::: Source text :::

National League 2 South
- Sport: Rugby union
- Instituted: 1987
- Ceased: 2022
- Number of teams: 16
- Country: England
- Holders: Esher (2nd title) (2021–22 promoted to National One)
- Most titles: Barking Henley Hawks Cambridge Esher (2 titles)
- Website: clubs.rfu.com
- Promotion to: National League 1
- Relegation to: South West Premier London & South East Premier

= National League 2 South =

Level four rugby union league in England

National League 2 South (known before September 2009 as National Division Three South) was a level four league in the English rugby union system until the end of season 2021–22. It was one of two leagues at this level, with its counterpart, National League 2 North, covering the north of England. The format of the league was changed at the beginning of the 2009–10 season following reorganisation by the Rugby Football Union. The champions were promoted to National League 1. The runner-up play in a promotion play-off with the runner-up of National League 2 North; the team with the best record having home advantage. The bottom three teams were relegated, to either South West Premier or London & South East Premier. Esher are the current and final champions.

The 2019–20 season ended before all the matches were completed because of the coronavirus pandemic and the RFU used a best playing record formula to decide the final table. Due to the ongoing pandemic, the 2020–21 season was cancelled.

The Rugby Football Union (RFU) approved a new structure for the National Leagues from the 2022–23 season. Along with National League 1 and National League 2 North the size of the leagues at levels 3 and 4 are reduced to 14 teams (previously 16), there will be a two-week break over Christmas and protected weekend breaks through the season. The competition structure will be reviewed every three years. As part of the restructure a third league was created at level four and most of the National League 2 South teams were placed into either National League 2 East or National League 2 West.

:::

→ Tasks and exercises
(1) Using the article on National League 2 South, answer these questions:
(a) What was the league called before September 2009?
(b) What happened to the 2020–21 season?
(c) How often will the competition structure be reviewed?
(2) Write the next part of the article on National League 2 South, picking up after its final sentence.

::: Information given :::

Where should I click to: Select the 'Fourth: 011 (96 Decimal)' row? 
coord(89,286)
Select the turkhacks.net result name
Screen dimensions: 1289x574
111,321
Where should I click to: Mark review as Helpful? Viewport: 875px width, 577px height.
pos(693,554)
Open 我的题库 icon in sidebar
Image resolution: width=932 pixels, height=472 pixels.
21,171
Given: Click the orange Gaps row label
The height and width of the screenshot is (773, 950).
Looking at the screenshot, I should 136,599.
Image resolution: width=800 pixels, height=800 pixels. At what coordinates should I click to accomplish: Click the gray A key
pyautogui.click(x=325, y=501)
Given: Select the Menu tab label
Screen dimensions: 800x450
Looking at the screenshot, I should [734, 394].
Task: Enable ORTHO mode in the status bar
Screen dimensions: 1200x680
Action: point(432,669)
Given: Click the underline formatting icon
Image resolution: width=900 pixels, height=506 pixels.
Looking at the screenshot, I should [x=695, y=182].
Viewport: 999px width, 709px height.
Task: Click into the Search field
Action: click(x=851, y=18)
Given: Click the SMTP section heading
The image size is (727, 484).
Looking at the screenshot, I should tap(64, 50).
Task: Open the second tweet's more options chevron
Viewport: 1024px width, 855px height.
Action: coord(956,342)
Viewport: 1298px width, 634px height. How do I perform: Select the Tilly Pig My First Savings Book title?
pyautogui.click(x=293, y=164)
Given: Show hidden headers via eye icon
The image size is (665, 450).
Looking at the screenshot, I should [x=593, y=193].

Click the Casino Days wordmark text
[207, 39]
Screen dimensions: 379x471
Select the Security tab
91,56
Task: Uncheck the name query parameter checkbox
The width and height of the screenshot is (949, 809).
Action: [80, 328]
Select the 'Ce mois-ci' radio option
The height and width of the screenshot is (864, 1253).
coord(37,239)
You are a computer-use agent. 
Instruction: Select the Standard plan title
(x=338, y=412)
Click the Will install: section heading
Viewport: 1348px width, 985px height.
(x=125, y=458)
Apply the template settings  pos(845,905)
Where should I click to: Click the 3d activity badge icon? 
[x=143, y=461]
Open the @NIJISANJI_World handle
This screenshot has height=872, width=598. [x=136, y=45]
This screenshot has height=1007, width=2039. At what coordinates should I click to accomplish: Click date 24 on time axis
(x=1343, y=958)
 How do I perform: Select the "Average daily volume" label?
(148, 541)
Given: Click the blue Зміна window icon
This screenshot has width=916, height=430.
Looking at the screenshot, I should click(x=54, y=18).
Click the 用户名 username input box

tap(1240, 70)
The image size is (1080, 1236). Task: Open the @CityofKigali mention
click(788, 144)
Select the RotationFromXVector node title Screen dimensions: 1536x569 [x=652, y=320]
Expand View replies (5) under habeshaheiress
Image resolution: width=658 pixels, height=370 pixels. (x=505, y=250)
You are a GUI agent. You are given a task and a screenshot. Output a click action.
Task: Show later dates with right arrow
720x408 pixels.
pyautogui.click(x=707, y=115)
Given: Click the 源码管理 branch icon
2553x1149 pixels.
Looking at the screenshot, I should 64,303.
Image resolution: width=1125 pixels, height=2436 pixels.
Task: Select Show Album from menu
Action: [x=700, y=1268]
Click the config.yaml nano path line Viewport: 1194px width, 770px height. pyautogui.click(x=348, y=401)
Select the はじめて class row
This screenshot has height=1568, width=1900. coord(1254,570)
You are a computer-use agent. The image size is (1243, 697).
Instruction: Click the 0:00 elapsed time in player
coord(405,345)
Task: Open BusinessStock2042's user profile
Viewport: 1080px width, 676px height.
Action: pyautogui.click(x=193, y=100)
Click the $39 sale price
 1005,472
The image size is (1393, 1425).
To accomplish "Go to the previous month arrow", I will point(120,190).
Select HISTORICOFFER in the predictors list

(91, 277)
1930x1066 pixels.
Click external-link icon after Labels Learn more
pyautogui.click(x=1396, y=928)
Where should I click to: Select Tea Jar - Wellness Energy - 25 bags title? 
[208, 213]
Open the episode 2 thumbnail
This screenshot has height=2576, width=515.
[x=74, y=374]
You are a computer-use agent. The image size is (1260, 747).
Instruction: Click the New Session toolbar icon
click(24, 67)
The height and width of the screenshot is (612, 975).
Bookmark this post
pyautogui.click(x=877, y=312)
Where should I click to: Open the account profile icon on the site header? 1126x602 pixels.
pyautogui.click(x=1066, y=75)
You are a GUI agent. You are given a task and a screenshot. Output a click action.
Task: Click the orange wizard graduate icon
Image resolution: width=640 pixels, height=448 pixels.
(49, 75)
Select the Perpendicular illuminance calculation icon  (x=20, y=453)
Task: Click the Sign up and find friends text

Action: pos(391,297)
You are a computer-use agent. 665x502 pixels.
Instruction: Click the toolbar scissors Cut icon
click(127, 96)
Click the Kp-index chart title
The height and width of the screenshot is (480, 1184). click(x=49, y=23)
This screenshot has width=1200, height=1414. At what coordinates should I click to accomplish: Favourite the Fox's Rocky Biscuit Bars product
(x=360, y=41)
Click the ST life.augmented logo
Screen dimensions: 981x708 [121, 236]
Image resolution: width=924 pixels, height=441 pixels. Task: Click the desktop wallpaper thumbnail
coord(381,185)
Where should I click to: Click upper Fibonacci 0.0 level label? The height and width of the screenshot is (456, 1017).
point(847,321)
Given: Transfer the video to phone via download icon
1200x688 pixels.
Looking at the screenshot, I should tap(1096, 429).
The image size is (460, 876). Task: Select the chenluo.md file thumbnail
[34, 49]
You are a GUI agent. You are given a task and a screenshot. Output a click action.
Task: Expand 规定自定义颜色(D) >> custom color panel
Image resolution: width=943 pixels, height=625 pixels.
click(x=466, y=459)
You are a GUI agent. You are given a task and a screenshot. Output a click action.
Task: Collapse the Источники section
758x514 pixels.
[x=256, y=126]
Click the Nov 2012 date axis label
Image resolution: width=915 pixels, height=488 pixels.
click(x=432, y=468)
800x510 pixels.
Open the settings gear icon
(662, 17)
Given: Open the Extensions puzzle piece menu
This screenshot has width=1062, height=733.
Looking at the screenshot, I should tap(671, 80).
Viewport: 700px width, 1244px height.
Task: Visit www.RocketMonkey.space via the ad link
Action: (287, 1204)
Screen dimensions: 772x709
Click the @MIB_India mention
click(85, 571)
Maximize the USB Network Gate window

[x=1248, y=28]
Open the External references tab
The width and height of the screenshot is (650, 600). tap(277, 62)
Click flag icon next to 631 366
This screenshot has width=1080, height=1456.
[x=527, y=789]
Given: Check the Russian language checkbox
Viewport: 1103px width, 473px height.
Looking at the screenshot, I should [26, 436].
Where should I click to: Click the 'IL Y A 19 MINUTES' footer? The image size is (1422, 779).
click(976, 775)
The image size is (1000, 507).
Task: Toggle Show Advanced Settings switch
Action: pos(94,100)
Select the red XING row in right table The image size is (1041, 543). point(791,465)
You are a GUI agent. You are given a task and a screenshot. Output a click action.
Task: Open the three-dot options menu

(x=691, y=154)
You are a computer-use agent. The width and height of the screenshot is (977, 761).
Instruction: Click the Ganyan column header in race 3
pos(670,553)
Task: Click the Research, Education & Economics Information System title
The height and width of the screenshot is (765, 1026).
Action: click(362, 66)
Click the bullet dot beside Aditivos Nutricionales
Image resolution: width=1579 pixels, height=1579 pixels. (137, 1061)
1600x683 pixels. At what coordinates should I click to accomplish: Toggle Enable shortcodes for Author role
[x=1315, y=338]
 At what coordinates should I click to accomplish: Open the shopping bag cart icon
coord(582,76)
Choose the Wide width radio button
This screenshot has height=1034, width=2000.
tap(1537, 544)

:::

→ Answers per task
(1)
(a) National Division Three South.
(b) It was cancelled because of the ongoing pandemic.
(c) Every three years.

(2)
==Final season==

Eleven of the teams listed below participated in the 2019–20 National League 2 South season. The 2019–20 champions Taunton Titans and Tonbridge Juddians, who won the (virtual) promotion play-off against Caldy, were promoted into the 2021–22 National League 1, while Canterbury were relegated into the division from the 2019–20 National League 1. Sides relegated from the 2019–20 National League 2 South included Sutton & Epsom (to London & SE Premier), Bournemouth and Old Redcliffians (both to South West Premier).

The promoted teams were Barnstaple who come up as champions of South West Premier while Rochford Hundred (champions) and Guernsey Raiders (virtual play-off) came up from London & South East Premier. Hinckley were level transferred into the division from National League 2 North in order to address an imbalance of teams in National 2, with Taunton and Tonbridge Juddians being promoted and only Canterbury dropping down from National League 1.

Fifteen of the sixteen teams from 2021–22 were placed into one of the other level-four leagues for 2022–23. Barnes, Bury St. Edmunds, Canterbury, Guernsey Raiders, Henley Hawks, Old Albanian, Rochford Hundred, Westcliff and Worthing Raiders were transferred to the newly created National League 2 East while Barnstaple, Clifton, Dings Crusaders, Hinckley, Leicester Lions and Redruth were transferred to another new level-four league, National League 2 West. The 2021–22 champions, Esher, were promoted to National League 1. No teams were relegated to level five.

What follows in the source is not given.